• _Set problem_
Reproduce the items below word for word, beginning at the line that contains "Describe the element at coordinates (337, 573)" and stopping after the line that contains "I want to click on Personalize".
━━━━━━━━━━
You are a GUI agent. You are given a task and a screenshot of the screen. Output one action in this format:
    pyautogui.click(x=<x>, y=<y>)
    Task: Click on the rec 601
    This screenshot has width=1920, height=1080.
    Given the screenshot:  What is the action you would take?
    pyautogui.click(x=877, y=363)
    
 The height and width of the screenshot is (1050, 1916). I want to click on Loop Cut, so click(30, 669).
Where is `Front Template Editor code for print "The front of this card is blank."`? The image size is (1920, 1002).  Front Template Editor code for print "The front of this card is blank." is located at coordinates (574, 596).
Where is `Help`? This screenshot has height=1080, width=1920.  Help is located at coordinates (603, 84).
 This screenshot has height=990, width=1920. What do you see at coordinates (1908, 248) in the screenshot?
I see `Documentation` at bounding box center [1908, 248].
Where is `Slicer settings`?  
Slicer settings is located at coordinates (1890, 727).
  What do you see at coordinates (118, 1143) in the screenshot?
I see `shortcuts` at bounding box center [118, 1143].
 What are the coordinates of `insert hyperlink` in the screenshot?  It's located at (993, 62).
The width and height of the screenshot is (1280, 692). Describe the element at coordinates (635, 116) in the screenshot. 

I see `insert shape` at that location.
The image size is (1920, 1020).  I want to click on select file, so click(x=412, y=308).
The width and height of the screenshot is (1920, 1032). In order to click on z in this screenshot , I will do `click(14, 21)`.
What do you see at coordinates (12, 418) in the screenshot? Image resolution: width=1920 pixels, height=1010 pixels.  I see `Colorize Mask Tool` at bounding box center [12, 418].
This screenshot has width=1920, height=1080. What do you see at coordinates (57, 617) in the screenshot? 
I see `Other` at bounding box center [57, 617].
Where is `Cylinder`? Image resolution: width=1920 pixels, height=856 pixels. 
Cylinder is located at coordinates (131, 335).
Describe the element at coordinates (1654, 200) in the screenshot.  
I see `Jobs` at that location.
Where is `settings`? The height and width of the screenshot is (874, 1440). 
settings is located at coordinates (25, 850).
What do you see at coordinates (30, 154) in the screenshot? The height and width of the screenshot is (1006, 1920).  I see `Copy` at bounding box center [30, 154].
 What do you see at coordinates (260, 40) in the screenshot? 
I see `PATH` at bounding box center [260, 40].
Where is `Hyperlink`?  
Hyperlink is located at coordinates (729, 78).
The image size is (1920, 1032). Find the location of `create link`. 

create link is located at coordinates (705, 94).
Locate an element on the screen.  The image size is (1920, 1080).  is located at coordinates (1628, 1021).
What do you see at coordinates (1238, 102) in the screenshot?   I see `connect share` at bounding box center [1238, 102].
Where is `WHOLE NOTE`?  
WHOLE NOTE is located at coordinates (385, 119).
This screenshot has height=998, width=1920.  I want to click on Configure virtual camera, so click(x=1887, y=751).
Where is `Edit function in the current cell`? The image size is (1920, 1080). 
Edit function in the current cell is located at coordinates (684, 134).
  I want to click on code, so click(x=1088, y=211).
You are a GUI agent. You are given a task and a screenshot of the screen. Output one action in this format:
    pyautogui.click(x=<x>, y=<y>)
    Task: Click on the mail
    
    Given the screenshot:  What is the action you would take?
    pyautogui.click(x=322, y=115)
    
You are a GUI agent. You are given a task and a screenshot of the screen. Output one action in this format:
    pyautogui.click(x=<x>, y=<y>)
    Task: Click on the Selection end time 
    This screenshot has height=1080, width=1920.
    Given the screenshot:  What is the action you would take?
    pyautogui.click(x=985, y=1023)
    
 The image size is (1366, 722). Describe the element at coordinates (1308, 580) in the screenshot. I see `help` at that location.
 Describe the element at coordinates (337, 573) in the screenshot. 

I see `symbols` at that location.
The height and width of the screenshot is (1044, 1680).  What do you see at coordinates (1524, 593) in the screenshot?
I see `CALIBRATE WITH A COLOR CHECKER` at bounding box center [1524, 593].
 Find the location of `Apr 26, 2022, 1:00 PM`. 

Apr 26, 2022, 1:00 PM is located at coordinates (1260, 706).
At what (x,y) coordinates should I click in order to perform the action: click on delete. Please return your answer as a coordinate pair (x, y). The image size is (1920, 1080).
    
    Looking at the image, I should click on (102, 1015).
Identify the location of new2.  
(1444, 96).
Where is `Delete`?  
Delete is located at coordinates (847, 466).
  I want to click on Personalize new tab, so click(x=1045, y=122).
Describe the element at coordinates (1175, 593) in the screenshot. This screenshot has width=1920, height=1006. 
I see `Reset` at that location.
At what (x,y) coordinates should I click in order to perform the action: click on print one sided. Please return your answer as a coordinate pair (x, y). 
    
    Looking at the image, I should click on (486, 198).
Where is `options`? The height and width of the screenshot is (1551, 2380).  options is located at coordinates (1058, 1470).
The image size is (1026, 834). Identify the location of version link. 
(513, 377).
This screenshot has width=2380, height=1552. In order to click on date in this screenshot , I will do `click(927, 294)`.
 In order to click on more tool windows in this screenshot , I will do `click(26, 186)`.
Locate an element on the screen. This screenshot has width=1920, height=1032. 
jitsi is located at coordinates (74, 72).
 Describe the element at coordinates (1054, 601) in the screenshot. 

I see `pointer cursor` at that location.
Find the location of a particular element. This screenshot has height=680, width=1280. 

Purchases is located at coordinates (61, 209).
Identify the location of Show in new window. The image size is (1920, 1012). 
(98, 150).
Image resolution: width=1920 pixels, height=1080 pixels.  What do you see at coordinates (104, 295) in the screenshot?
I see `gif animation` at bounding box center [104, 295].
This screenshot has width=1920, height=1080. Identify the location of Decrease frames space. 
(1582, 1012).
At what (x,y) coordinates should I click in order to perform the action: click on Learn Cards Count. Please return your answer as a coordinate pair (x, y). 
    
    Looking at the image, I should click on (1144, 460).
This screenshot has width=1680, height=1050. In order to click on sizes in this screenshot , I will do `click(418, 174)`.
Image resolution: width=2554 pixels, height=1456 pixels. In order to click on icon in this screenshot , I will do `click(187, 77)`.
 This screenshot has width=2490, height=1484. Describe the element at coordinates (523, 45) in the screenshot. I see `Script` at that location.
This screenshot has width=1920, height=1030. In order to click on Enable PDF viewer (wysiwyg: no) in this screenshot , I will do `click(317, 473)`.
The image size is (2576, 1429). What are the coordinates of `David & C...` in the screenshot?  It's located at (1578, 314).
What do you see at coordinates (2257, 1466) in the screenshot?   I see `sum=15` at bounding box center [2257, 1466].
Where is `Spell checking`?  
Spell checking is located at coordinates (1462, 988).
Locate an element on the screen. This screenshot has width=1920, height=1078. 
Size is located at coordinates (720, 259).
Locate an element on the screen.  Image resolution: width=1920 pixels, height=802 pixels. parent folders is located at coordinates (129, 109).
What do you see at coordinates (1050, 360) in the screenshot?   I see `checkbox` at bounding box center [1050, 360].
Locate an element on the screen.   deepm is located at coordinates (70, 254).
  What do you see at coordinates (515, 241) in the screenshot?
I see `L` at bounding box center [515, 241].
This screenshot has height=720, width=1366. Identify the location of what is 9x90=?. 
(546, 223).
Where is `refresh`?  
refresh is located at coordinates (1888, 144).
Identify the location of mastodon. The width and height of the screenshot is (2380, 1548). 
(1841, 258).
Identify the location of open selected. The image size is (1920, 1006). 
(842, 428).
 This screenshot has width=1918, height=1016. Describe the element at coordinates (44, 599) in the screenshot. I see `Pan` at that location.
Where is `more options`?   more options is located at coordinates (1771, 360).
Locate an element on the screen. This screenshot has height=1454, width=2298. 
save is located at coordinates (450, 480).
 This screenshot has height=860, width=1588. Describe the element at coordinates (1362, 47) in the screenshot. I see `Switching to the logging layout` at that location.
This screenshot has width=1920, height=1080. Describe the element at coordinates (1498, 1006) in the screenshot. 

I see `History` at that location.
━━━━━━━━━━
• _Exercise result_
 Describe the element at coordinates (337, 573) in the screenshot. 

I see `symbols` at that location.
The height and width of the screenshot is (1044, 1680).  What do you see at coordinates (1524, 593) in the screenshot?
I see `CALIBRATE WITH A COLOR CHECKER` at bounding box center [1524, 593].
 Find the location of `Apr 26, 2022, 1:00 PM`. 

Apr 26, 2022, 1:00 PM is located at coordinates (1260, 706).
At what (x,y) coordinates should I click in order to perform the action: click on delete. Please return your answer as a coordinate pair (x, y). The image size is (1920, 1080).
    
    Looking at the image, I should click on (102, 1015).
Identify the location of new2.  
(1444, 96).
Where is `Delete`?  
Delete is located at coordinates (847, 466).
  I want to click on Personalize new tab, so click(x=1045, y=122).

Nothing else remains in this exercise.